J.D. sólo había querido hablar con Lloyd para averiguar qué había visto el día anterior, pero en cuanto el mecánico lo vio, corrió dentro de su casa e intentó atrincherarse en ella.
– Sólo quiero hablar contigo, Lloyd -había dicho J.D.
– Vete o llamaré al sheriff -gritó Lloyd-. ¡Hablo en serio! ¡Lo haré!
– ¿Te olvidas de dónde vives?
– ¿Qué clase de pregunta es ésa?
– Vives en el condado de Jessup, imbécil, lo que significa que si llamas al sheriff, estarás llamando a mi hermano. Y ya sabes que él hará lo que yo le pida -mintió.
– ¡Puta mierda!
– Exacto -bramó J.D. -. Déjame entrar y hablaremos. Esperaré lo que haga falta a que te decidas. No voy a hacerte daño, Lloyd.
– Hiciste daño a ese otro hombre.
– No. Te lo juro. No le hice nada. Ya estaba muerto cuando lo encontré. Alguien, no voy a decirte quién, me ordenó que lo metiera en el coche de la mujer. Eso es lo único que hice.
– Si te creo, ¿dejarás que me vaya del pueblo? -preguntó Lloyd-. No volveré hasta que todo esto se acabe y ese hombre del FBI se marche de Serenity.
– Eso es exactamente lo que esperaba que hicieras, ¿sabes? Marcharte del pueblo hasta que el agente del FBI se largue.
– ¿Por qué tienes que entrar entonces?
– No tengo que hacerlo -aseguró J.D.-. Y te diré qué vamos a hacer. Si quieres, puedes llamarme y decirme dónde te has escondido, y si no está demasiado lejos, te enviaré a una de mis mejores chicas para que te haga compañía. Se pasará una noche entera como mínimo cuidando de ti. Puedo ofrecerte…

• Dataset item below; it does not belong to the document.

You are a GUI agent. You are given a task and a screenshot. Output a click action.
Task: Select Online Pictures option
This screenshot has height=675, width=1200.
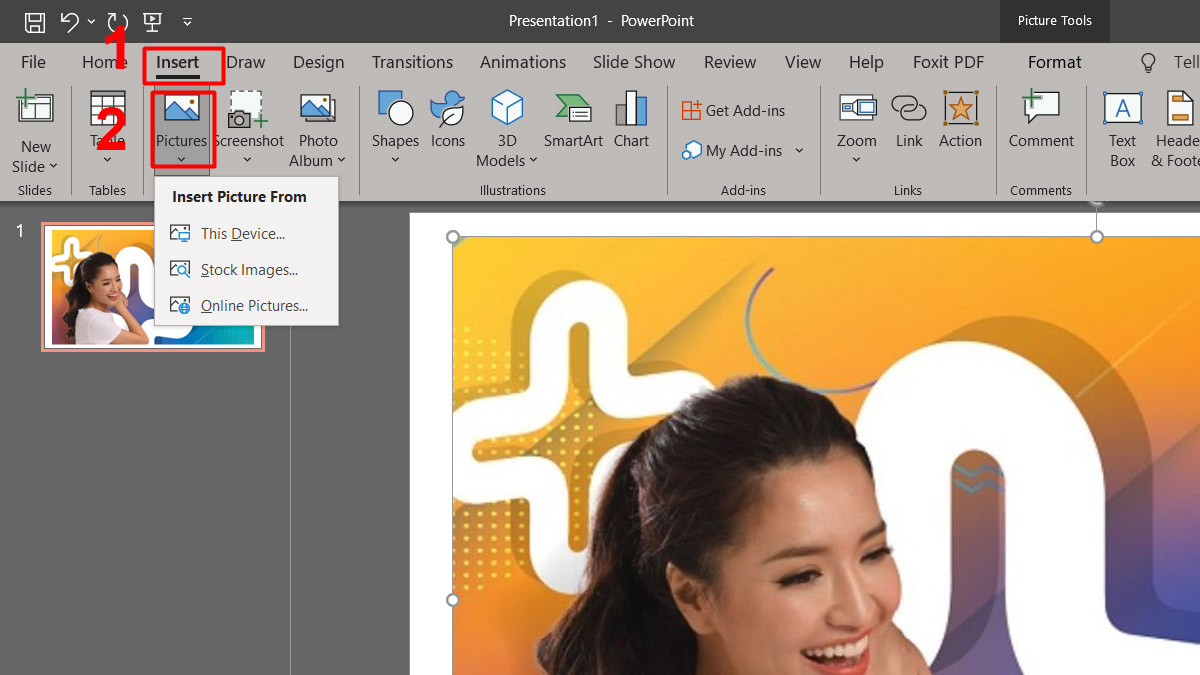(x=251, y=305)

– De acuerdo, te llamaré -soltó Lloyd con entusiasmo.
Al salir, J.D. sabía que Lloyd lo estaba observando por la mirilla, de modo que no sonrió. Convencido de que no llamaría al jefe Davis ni al sheriff, regresó tranquilamente a su furgoneta. Luego, condujo hasta la esquina, apagó el motor y esperó a que Lloyd saliera, para seguirlo.
No lo había matado. Simplemente había llamado a su jefe y le había dicho dónde estaba Lloyd. En lo que a él se refería, no había hecho nada malo. Sólo había informado de algo.